Building nested json objects with postgres
20/09/2020
Often the application layer will transform normalized data from the db into a hierarchical object. For example many ORMs will support something like formRepository.find({ relations: ["section", "section.question"] });
, which will do something like this behind the scenes. Moving the normalized data between the db and the application layer is redundant.
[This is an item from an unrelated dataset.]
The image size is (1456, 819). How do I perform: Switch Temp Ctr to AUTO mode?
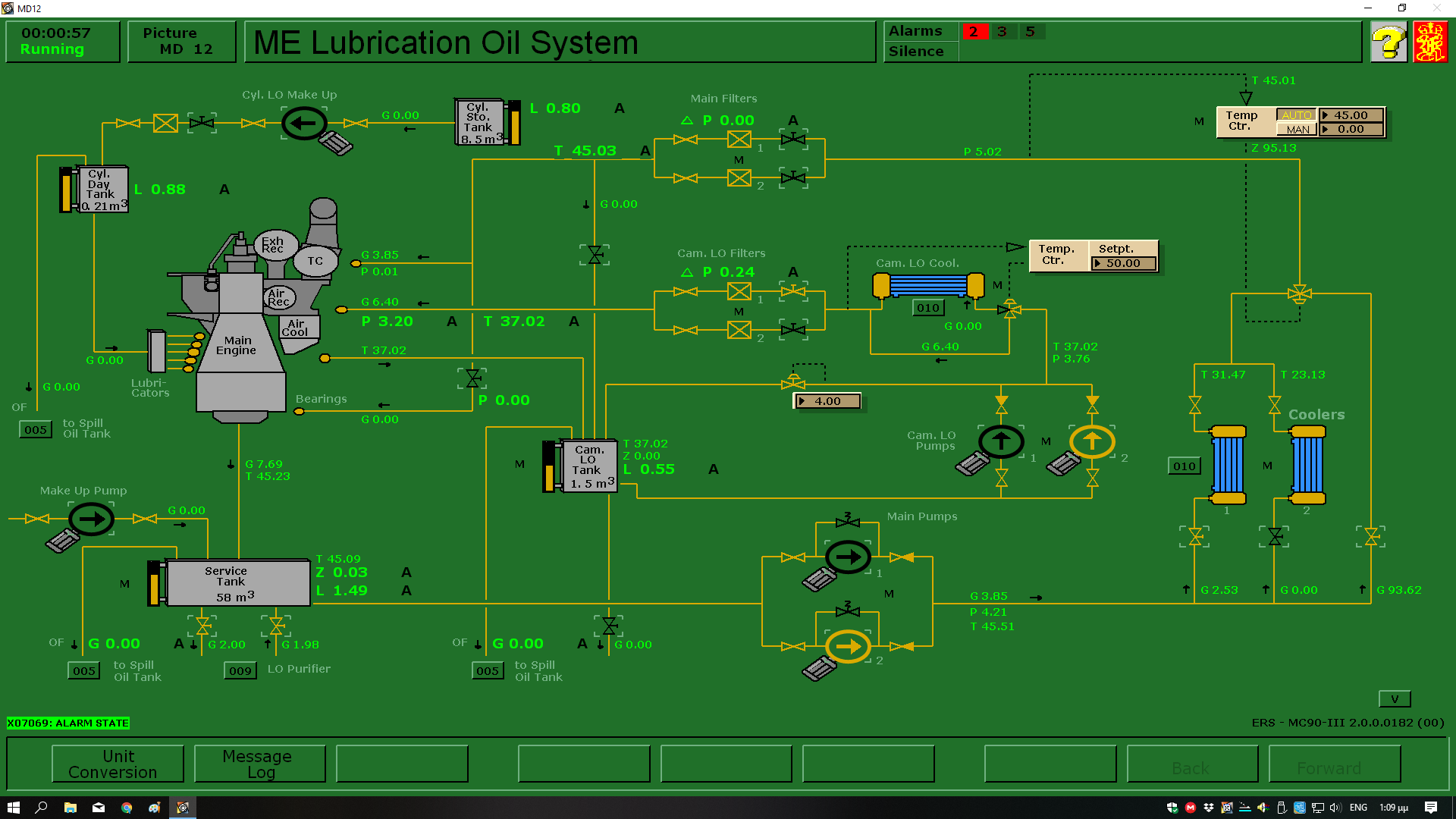click(x=1297, y=115)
With json functions, postgres can do the transformations instead.
Basic model:
DROP TABLE IF EXISTS question;
DROP TABLE IF EXISTS section;
DROP TABLE IF EXISTS form;
CREATE TABLE form (
id serial primary key,
description text
);
CREATE TABLE section (
id serial primary key,
name text,
form_id serial references form(id)
);
CREATE TABLE question (
id serial primary key,
name text,
section_id serial references section(id)
);
Generate some data:
INSERT INTO
form (description)
VALUES
(
md5(random()::text)
),
(
md5(random()::text)
);
INSERT INTO
section (name, form_id)
SELECT
md5(random()::text),
1
FROM
generate_series(1, 10) s(i);
INSERT INTO
question (name, section_id)
SELECT
md5(random()::text),
floor(i)
FROM
generate_series(1, 10, 0.2) s(i);
Fetch the normalized representation of a form:
SELECT
form.id AS form_id,
section.id AS section_id,
question.id AS question_id
FROM form
LEFT JOIN section ON section.form_id = form.id
LEFT JOIN question ON question.section_id = form.id
WHERE form.id = 1;
form_id|section_id|question_id|
-------|----------|-----------|
1| 1| 1|
1| 1| 2|
1| 1| 3|
1| 1| 4|
...
Fetch the JSON objects of a form using nested sub-queries:
SELECT row_to_json(forms)
FROM (
SELECT
form.*,
(
SELECT jsonb_agg(nested_section)
FROM (
SELECT
section.id,
section.name,
(
SELECT json_agg(nested_question)
FROM (
SELECT
question.id,
question.name
FROM question
where question.section_id = section.id
) AS nested_question
) AS questions
FROM section
WHERE section.form_id = form.id
) AS nested_section
) AS sections
FROM form
) AS forms;
Each row will look like:
{
"id": 1,
"description": "53f6420b9ba0c269a9eb611a47480536",
"sections": [
{
"id": 1,
"name": "3d670fbce46e67b67a42eb743a700529",
"questions": [
{
"id": 1,
"name": "ee4918cd0b77b3fe2b7a4f5a8fd1c163"
},
{
"id": 2,
"name": "a1337f89c3cb2c369ef959741d5aed33"
},
{
"id": 3,
"name": "c0db64d35a0253561514ee929d813101"
}
...
]
},
...
Alternatively you can use Common Table Expressions:
WITH questions as (
SELECT
question.*
FROM question
GROUP BY question.id
order by question.id
), sections AS (
SELECT
section.*,
json_agg(questions) as questions
FROM section
LEFT JOIN questions ON questions.section_id = section.id
GROUP BY section.id
order by section.id
), forms AS (
SELECT
form.*,
json_agg(sections) as sections
FROM form
LEFT JOIN sections ON sections.form_id = form.id
group by form.id
order by form.id
)
SELECT row_to_json(forms)
FROM forms;
In a following blog post I plan to investigate the performance these json functions.